**Problem to work on:**
Arrange the lines from the one containing "Image resolution: width=1440" through the last line as a Markdown table with the columns Row and Line text. Number each row and omit blank lines.

**Provided material:**
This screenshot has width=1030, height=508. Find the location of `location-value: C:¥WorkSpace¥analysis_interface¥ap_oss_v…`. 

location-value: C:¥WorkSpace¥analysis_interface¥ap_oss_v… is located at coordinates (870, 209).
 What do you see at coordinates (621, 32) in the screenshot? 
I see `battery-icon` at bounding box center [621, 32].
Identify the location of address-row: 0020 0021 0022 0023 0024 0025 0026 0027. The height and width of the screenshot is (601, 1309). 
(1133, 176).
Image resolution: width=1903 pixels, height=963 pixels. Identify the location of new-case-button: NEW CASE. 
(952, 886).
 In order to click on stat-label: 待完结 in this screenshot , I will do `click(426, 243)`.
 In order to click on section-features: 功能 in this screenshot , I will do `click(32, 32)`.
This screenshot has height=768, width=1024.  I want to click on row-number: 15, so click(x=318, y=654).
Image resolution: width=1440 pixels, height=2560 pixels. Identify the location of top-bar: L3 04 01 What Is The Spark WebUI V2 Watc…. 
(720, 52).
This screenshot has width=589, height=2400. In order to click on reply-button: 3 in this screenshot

**Completed task:**
| Row | Line text |
|---|---|
| 1 | Image resolution: width=1440 pixels, height=2560 pixels. Identify the location of top-bar: L3 04 01 What Is The Spark WebUI V2 Watc….  |
| 2 | (720, 52). |
| 3 | This screenshot has width=589, height=2400. In order to click on reply-button: 3 in this screenshot |